EXCERPT →
———
Tell a Story
from 365 Affirmations for the Writer
February 16
Writing as a
Spiritual Process
Writing is a kind of meditation, a spiritual activity by which
my soul is nourished.
― Jane Hertenstein
February 17
Writing as a
Spiritual Process
If writers write not just with paper and ink or a word
processor but with their own life’s blood, then I think something like [our own
words being just as much to us as from us] is perhaps always
the case. A book you write out of the depths of who you are, like a dream you
dream out of those same depths, is entirely your own creation.
—Frederick Buechner, theologian and novelist, from Telling Secrets
Write a blog post or journal entry as if it were a prayer, tossed out into the universe.
February 18
Taking Risks
Life will break you. Nobody can protect you from that, and
living alone won’t either, for solitude will also break you with its yearning.
You have to love. You have to feel. It is the reason you are here on earth. You
are here to risk your heart. You are here to be swallowed up. And when it
happens that you are broken, or betrayed, or left, or hurt, or death brushes
near, let yourself sit by an apple tree and listen to the apples falling all
around you in heaps, wasting their sweetness. Tell yourself you tasted as many
as you could.
― Louise
Erdrich, from The Painted Drum
February 19
Writers in Action
There can be no great art, according to the poet Coleridge,
without a certain strangeness. There come moments in every great novel when we
are startled by some development that is at once perfectly fitting and completely
unexpected—yet earned, those moments when the ordinary becomes extraordinary,
the common is transcended.
One has to be crazy to write a novel, capable of allowing
the darkest, most ancient and shrewd parts to take over the work from time to
time, capable of cracking the door open, invite in the craziness, strangeness
in fiction cannot be faked.
A pathological wound is also helpful, some fatal childhood
accident for which they feel responsible; shame and guilt are also driving
forces, the feeling of never being quite good enough. Often one finds novelists
are people who learned in childhood to turn, in times of distress, to their own
fantasies or to fiction, the voice of some comforting writer, not to human
beings near at hand.
———
INFORMATION GIVEN →
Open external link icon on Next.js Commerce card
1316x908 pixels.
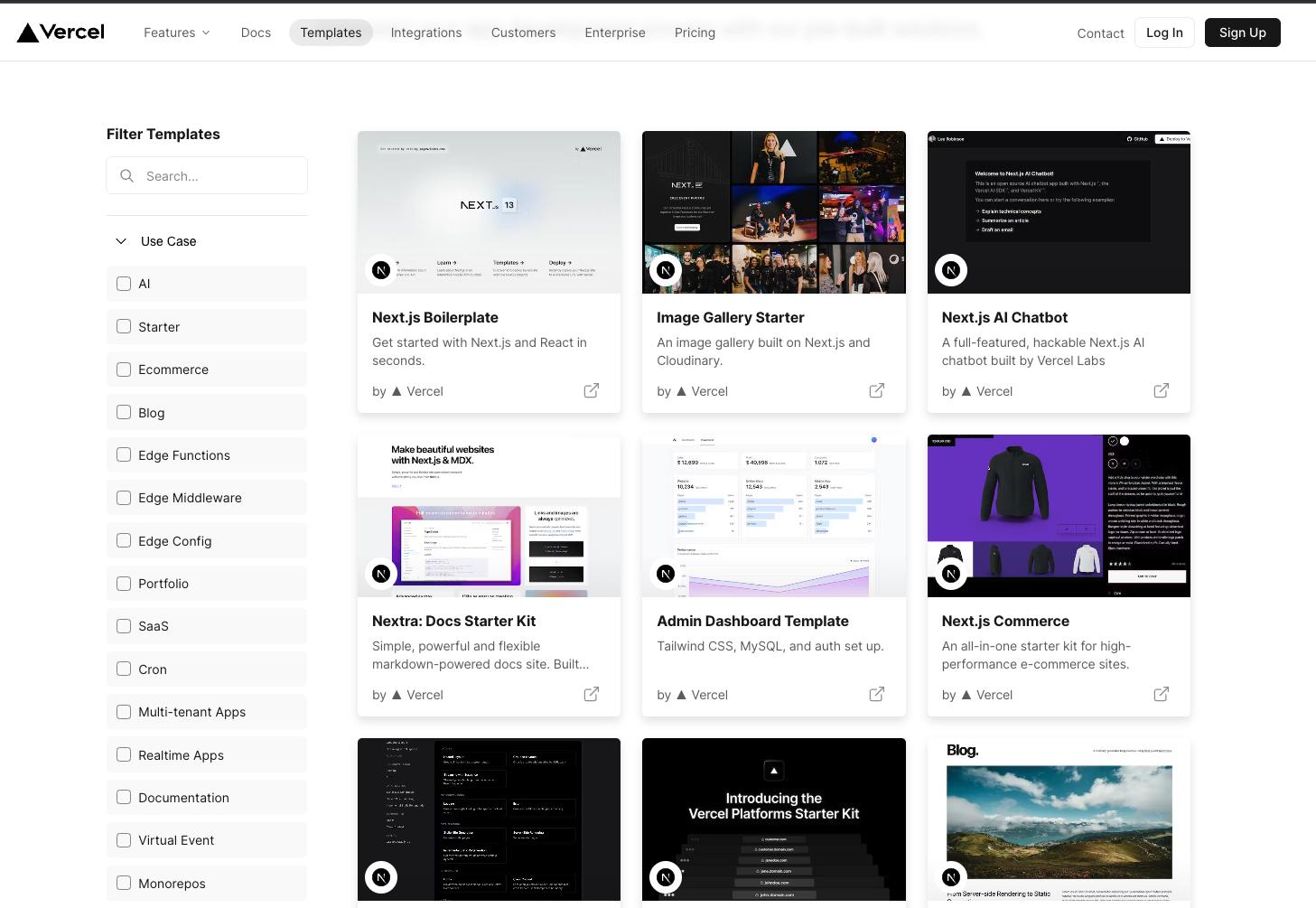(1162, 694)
———
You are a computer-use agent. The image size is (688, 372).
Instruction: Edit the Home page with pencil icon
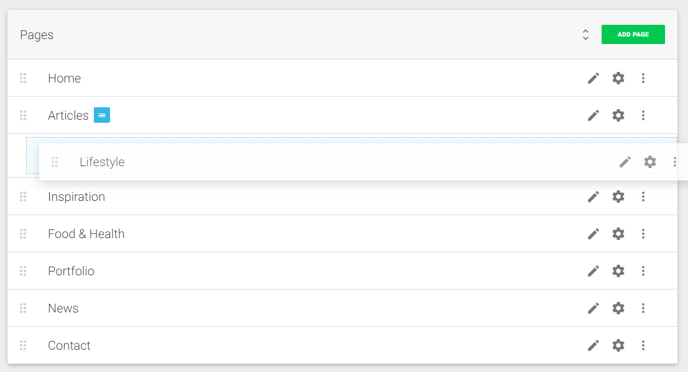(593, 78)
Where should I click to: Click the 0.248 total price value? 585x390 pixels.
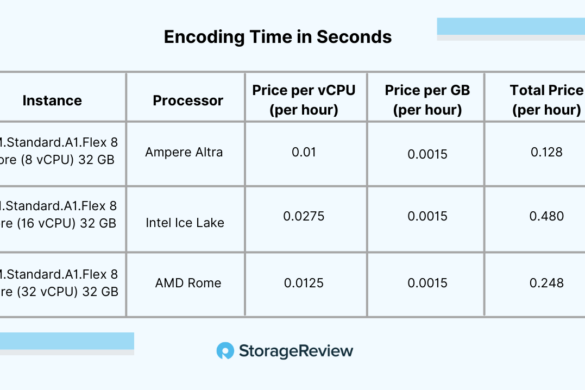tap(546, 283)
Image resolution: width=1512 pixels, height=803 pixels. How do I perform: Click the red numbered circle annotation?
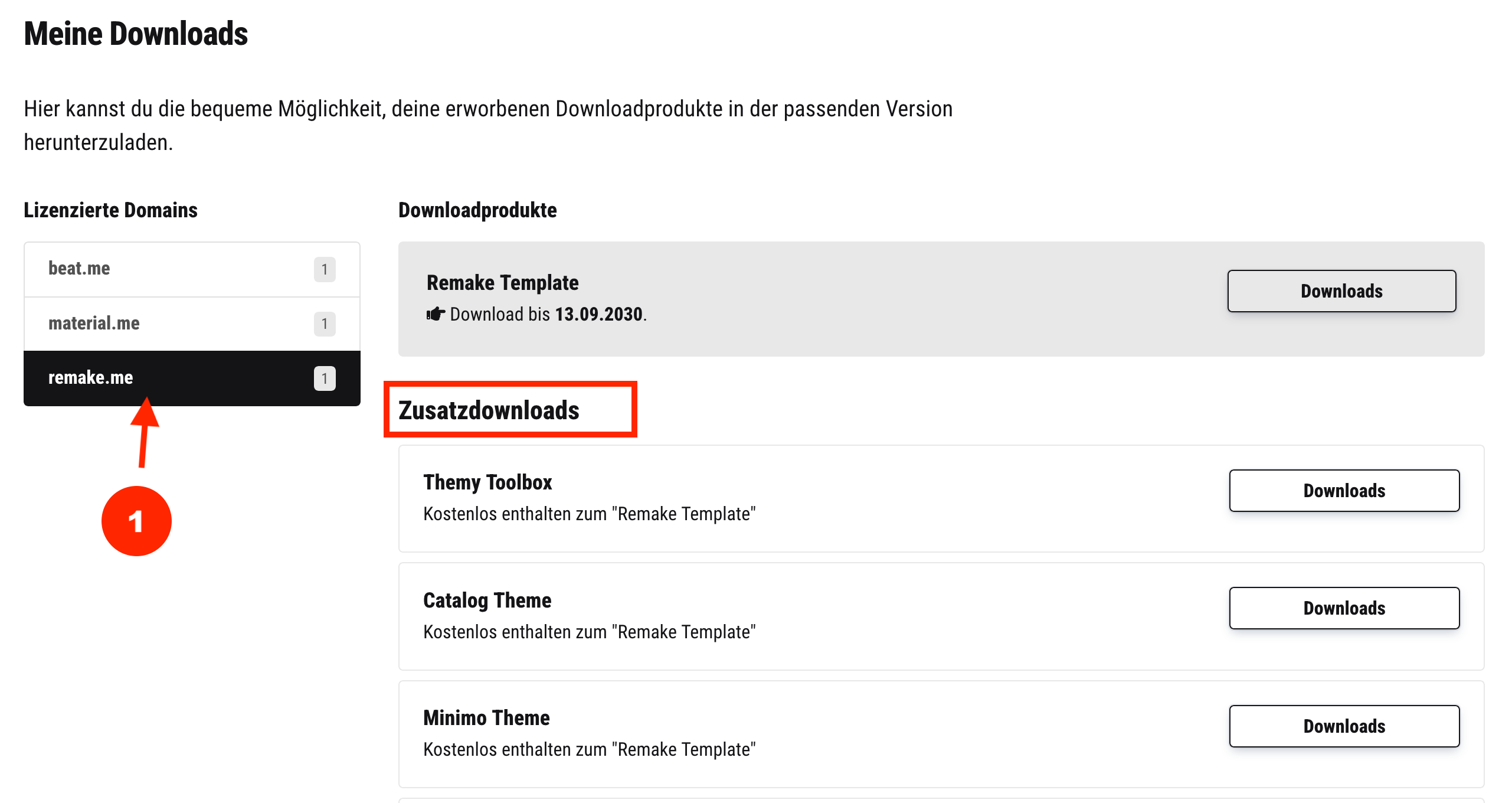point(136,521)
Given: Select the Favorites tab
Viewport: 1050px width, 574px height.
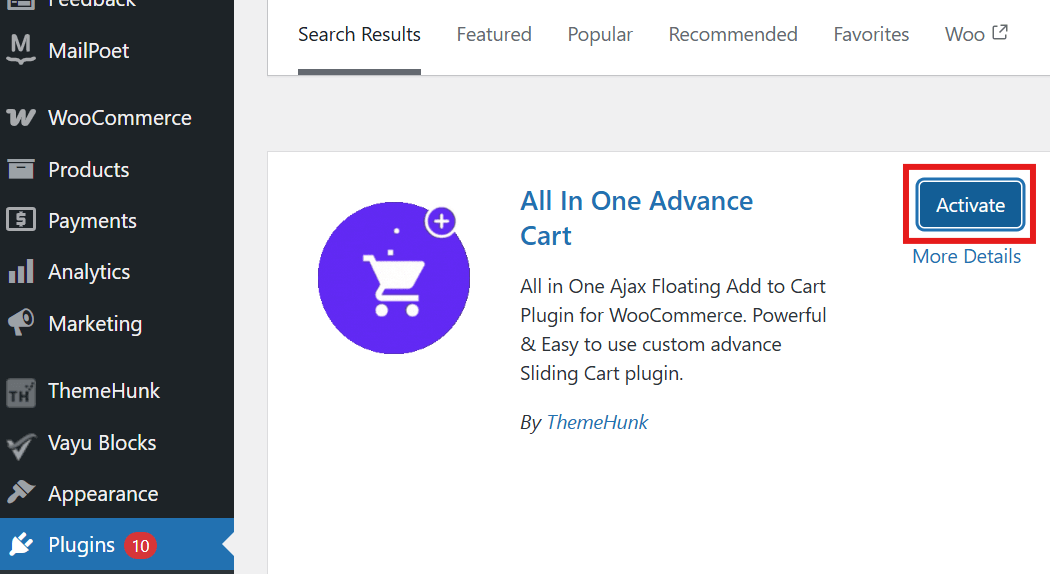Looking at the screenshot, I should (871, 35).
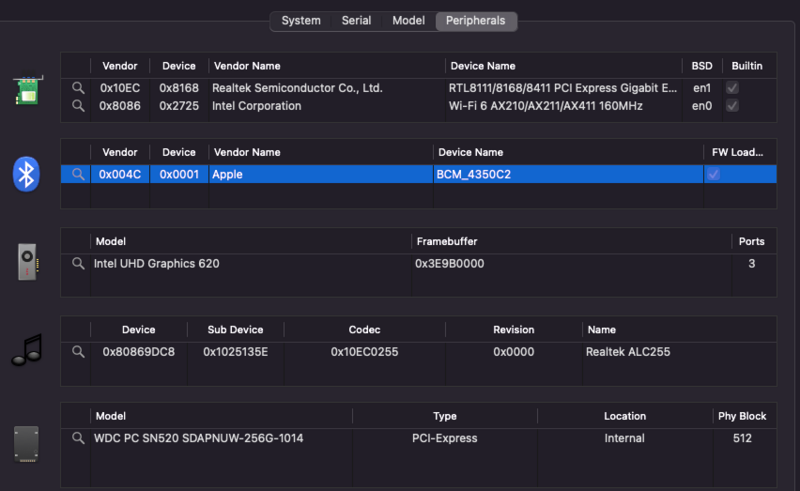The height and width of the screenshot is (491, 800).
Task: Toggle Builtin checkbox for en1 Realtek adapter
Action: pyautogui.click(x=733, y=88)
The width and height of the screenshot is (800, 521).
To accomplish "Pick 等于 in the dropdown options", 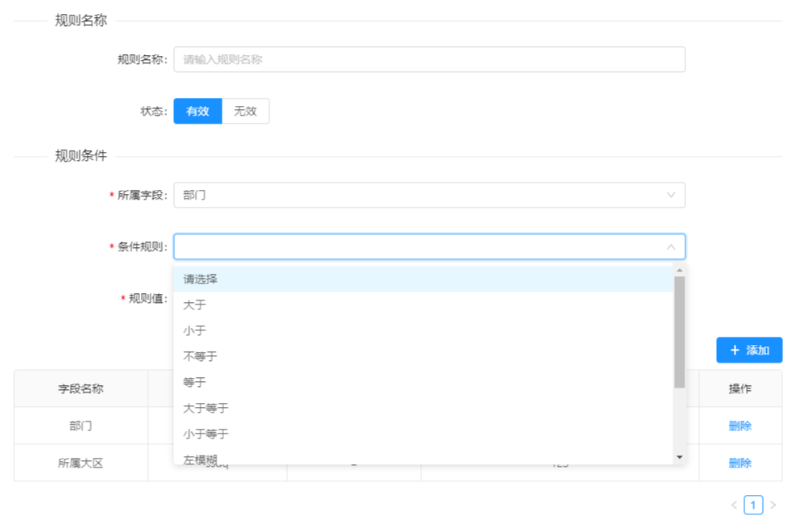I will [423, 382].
———
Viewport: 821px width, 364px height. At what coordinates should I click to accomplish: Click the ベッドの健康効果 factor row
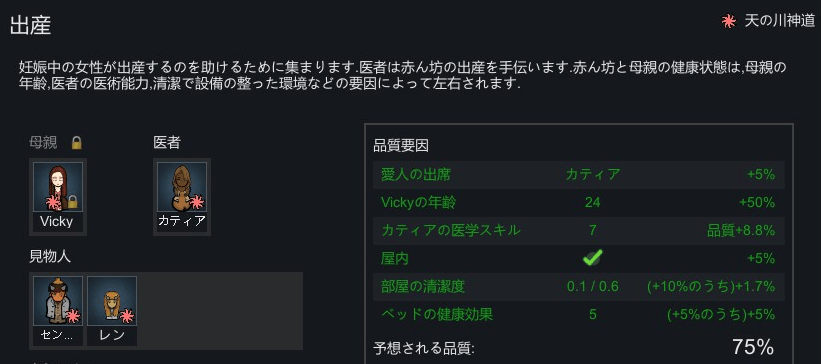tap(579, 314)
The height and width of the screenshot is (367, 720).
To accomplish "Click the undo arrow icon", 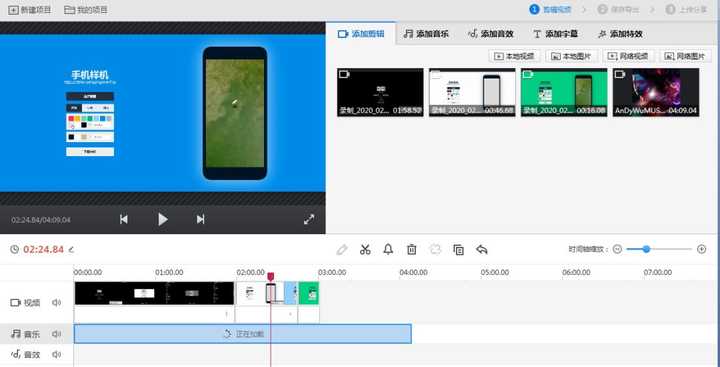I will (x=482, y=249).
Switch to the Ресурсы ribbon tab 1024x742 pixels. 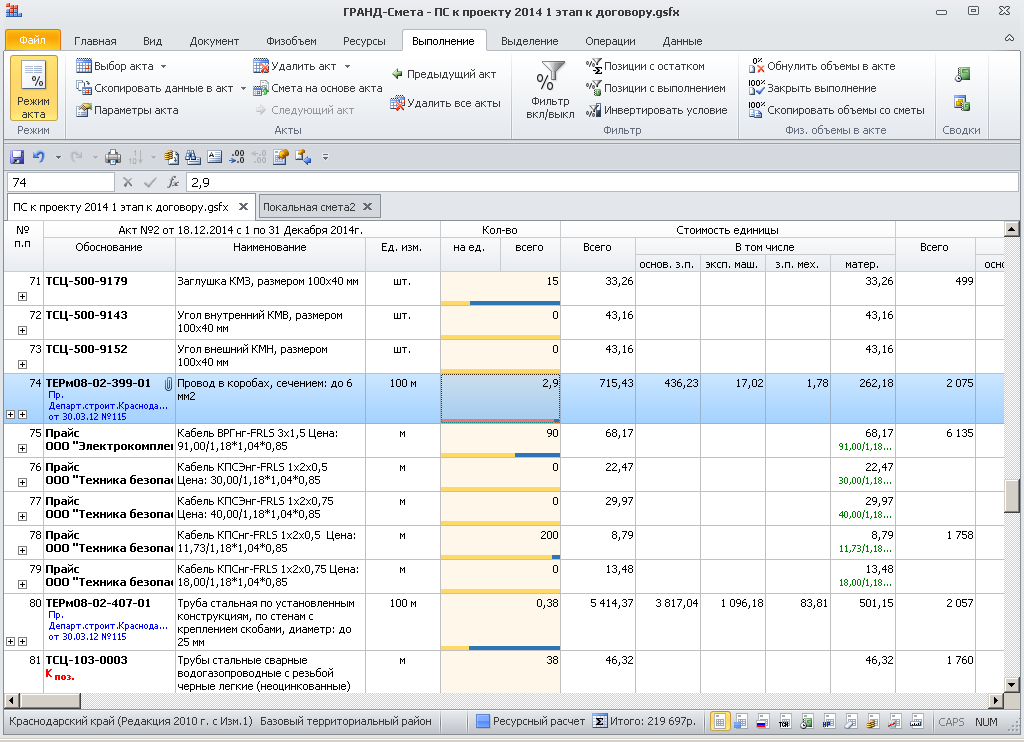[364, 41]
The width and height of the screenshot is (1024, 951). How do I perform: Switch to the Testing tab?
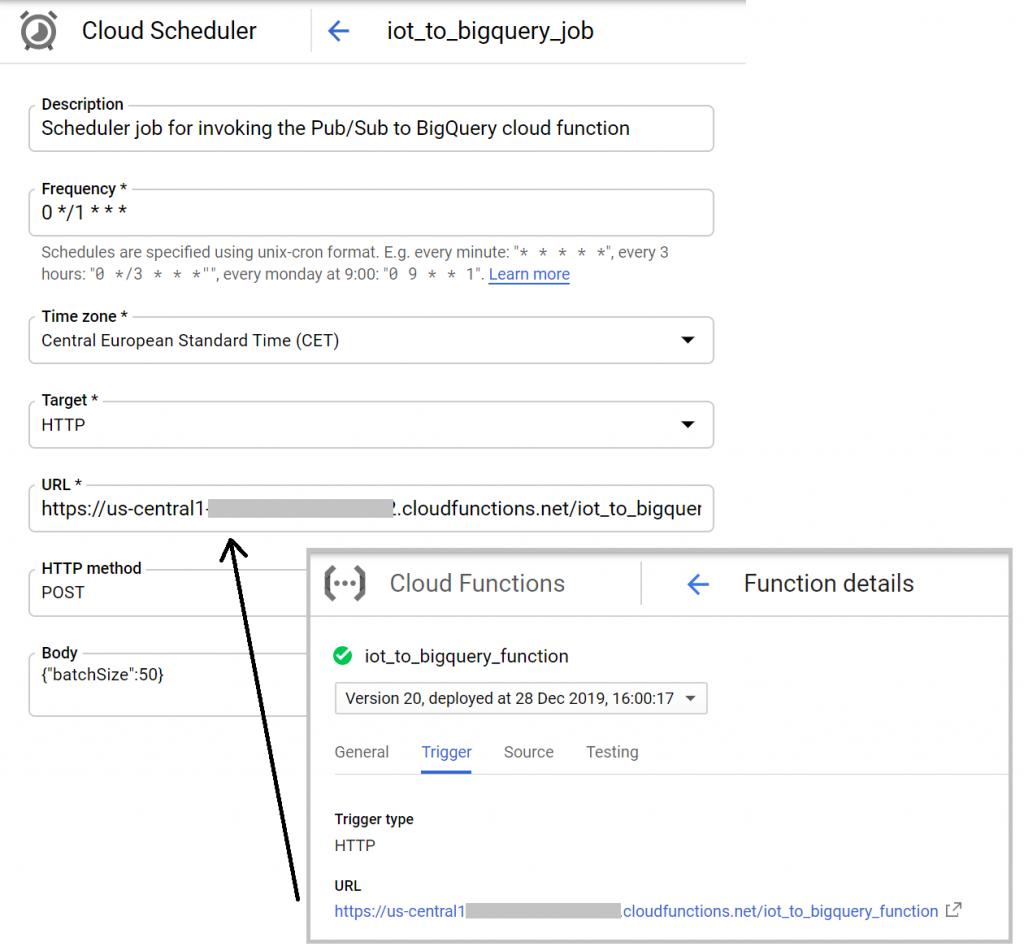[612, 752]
———
Please copy the affirmations excerpt again, beginning at "February 18" and stopping after "as you could.", and substitute "pear tree" for "apple tree".

SOLUTION →
February 18
Taking Risks
Life will break you. Nobody can protect you from that, and
living alone won’t either, for solitude will also break you with its yearning.
You have to love. You have to feel. It is the reason you are here on earth. You
are here to risk your heart. You are here to be swallowed up. And when it
happens that you are broken, or betrayed, or left, or hurt, or death brushes
near, let yourself sit by an pear tree and listen to the apples falling all
around you in heaps, wasting their sweetness. Tell yourself you tasted as many
as you could.